Infusionen für Derby-Sieger Dragovic, multiple Krise bei Rapid

Austria-Abwehrchef Dragovic war vor dem 2:0-Sieg im Derby krank. Für einen Rapidler ist die Saison vorbei - ist der Tiefpunkt bereits erreicht?
StarkerAbwehrchef: Dragovic war nicht ganz fit, spielte aber hervorragend.

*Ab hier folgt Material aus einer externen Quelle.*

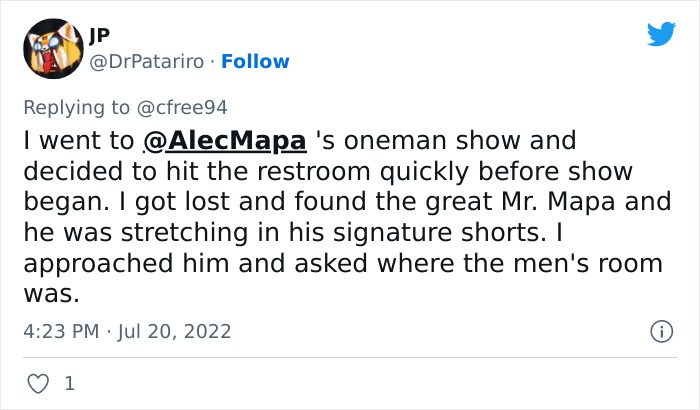Click JP's profile avatar picture
Viewport: 700px width, 410px height.
pyautogui.click(x=53, y=47)
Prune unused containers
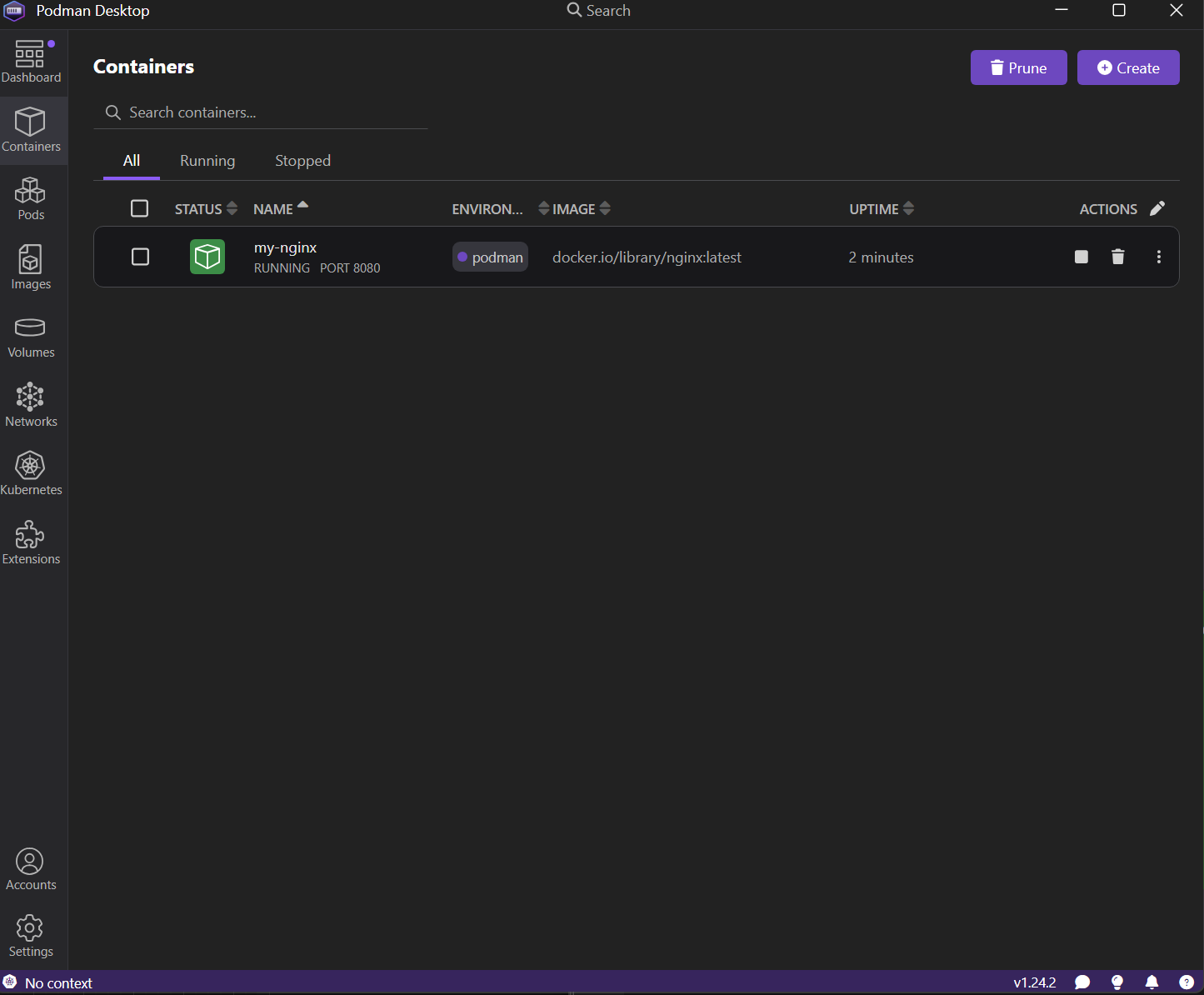This screenshot has height=995, width=1204. 1018,68

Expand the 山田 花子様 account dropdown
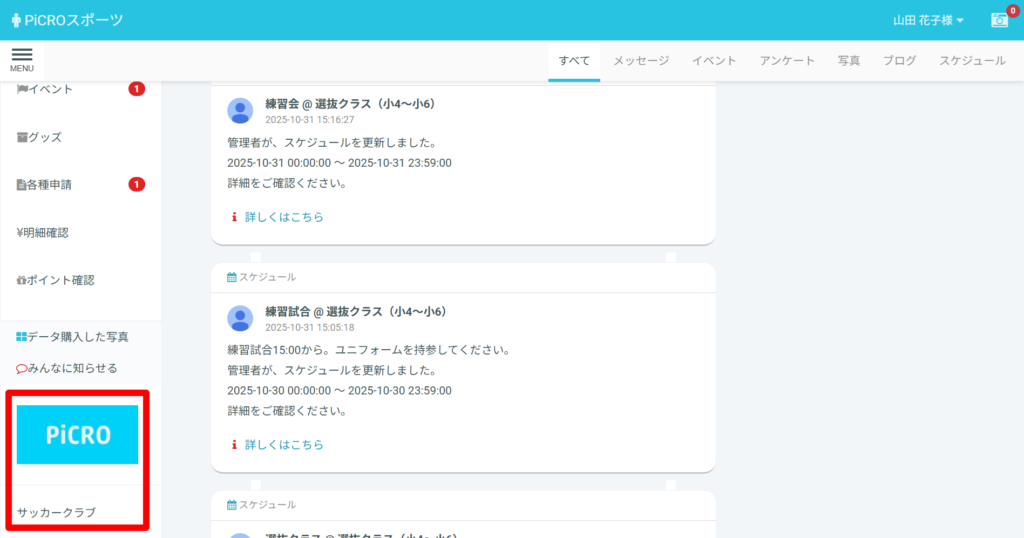pos(928,20)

Die Austria durfte jubeln und genießen. Der Derby-Sieg streichelte das violette Gemüt, wenngleich die Ausschreitungen auch die Veilchen schwer irritierten. Der sportliche Lauf wurde jedenfalls fortgesetzt, dem 2:0 in Salzburg folgte ein 2:0 gegen Rapid.

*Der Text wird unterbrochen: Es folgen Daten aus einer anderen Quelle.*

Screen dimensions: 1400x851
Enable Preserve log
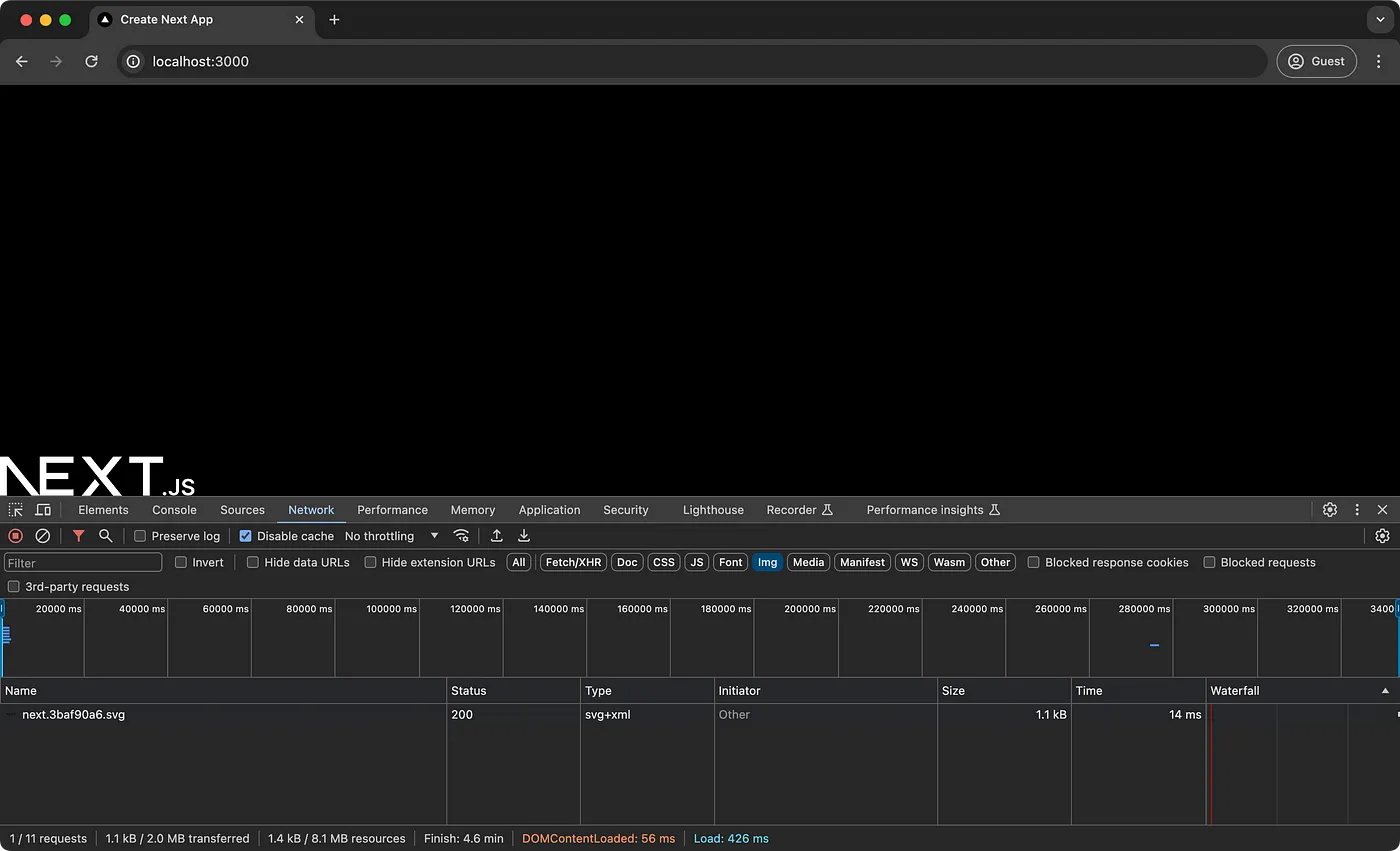tap(139, 536)
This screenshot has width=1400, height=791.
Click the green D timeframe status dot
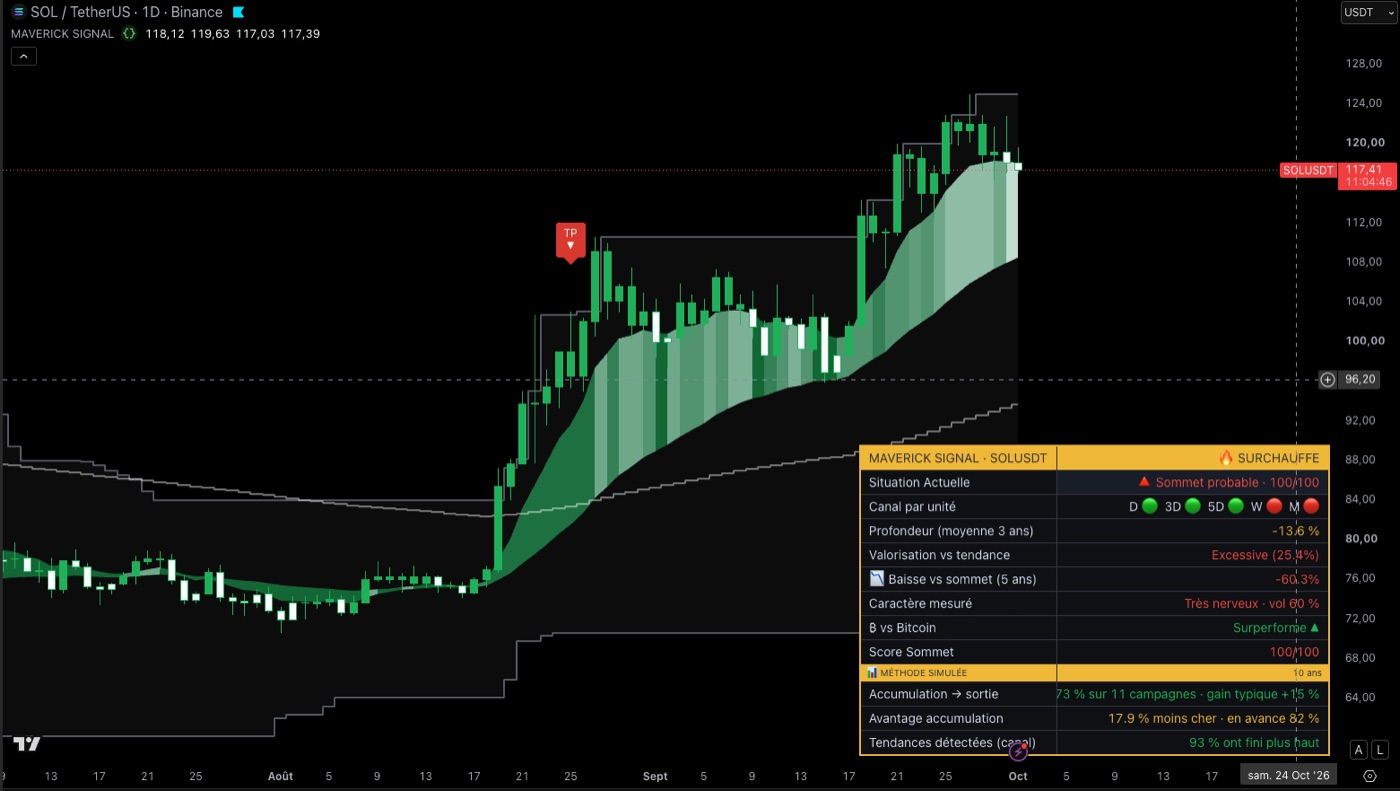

Die Violetten liegen schon auf Rang drei, nur einen Punkt hinter Salzburg und LASK.

Bei der Austria war einmal mehr Routinier Aleksandar Dragovic der personifizierte Derby-Wille.

Der Abwehrchef lag noch am Mittwoch mit 40 Grad Fieber im Bett, konnte in der restlichen Woche nicht trainieren und erhielt Infusionen. Am Sonntag spielte er ein hervorragendes Derby.

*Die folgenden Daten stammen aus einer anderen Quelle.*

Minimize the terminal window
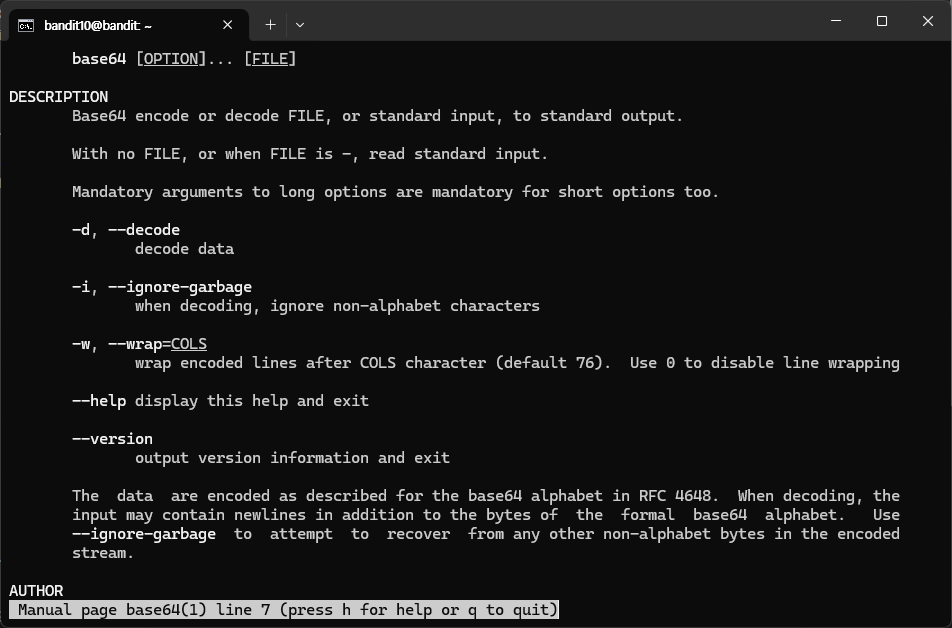point(836,21)
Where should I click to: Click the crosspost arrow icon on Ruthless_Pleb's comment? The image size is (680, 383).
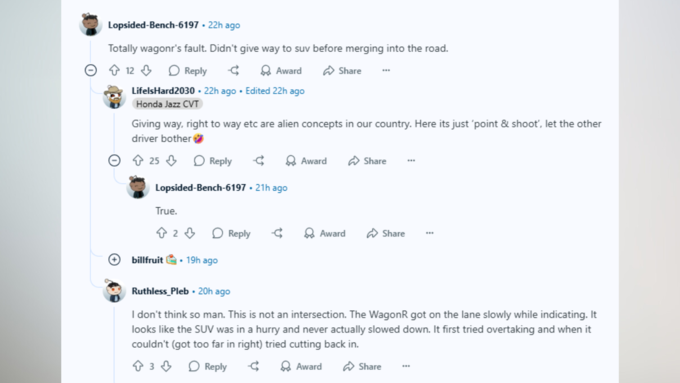click(x=254, y=366)
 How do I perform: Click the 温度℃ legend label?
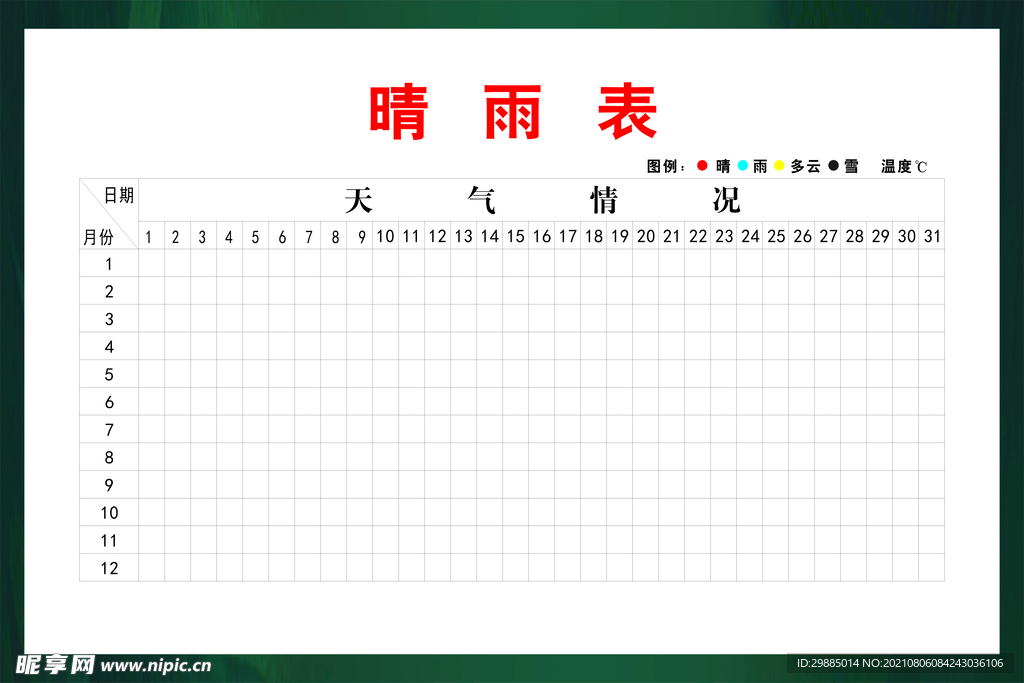[903, 167]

Trainer Stephan Helm sieht den Schlüssel des derzeitigen violetten Erfolgs im Zusammenhalt. „Einer kämpft für den anderen. Wir haben in der Vergangenheit viel investiert, um in solchen Spielen zu bestehen.“

Allerdings, so erhebt er warnend den Zeigefinger, solle man im Höhenflug auf dem Boden bleiben, vor allem auch im Gemüt bescheiden. Den Blick richtet er bewusst nicht auf die Top 6.

„Es geht immer um die Entwicklung und den Fokus auf die Leistung.“ Stimmt sie, stimmt das Resultat. Helm spricht von A-Product und B-Product. Kommenden Samstag gastieren die Austrianer in Altach.

Neuer Tiefpunkt in Grün

Das Derby war erneut ein Sinnbild dafür, wie schnell es im Fußball geht. Vor fünf Monaten lag Rapid fünf Punkte vor dem Zweiten und wollte im letzten Heimderby ohne Auswärtsfans die Austria frühzeitig abschütteln. Das 1:3 in Hütteldorf war damals ein Knackpunkt, das 0:2 in Favoriten nun der neue Tiefpunkt.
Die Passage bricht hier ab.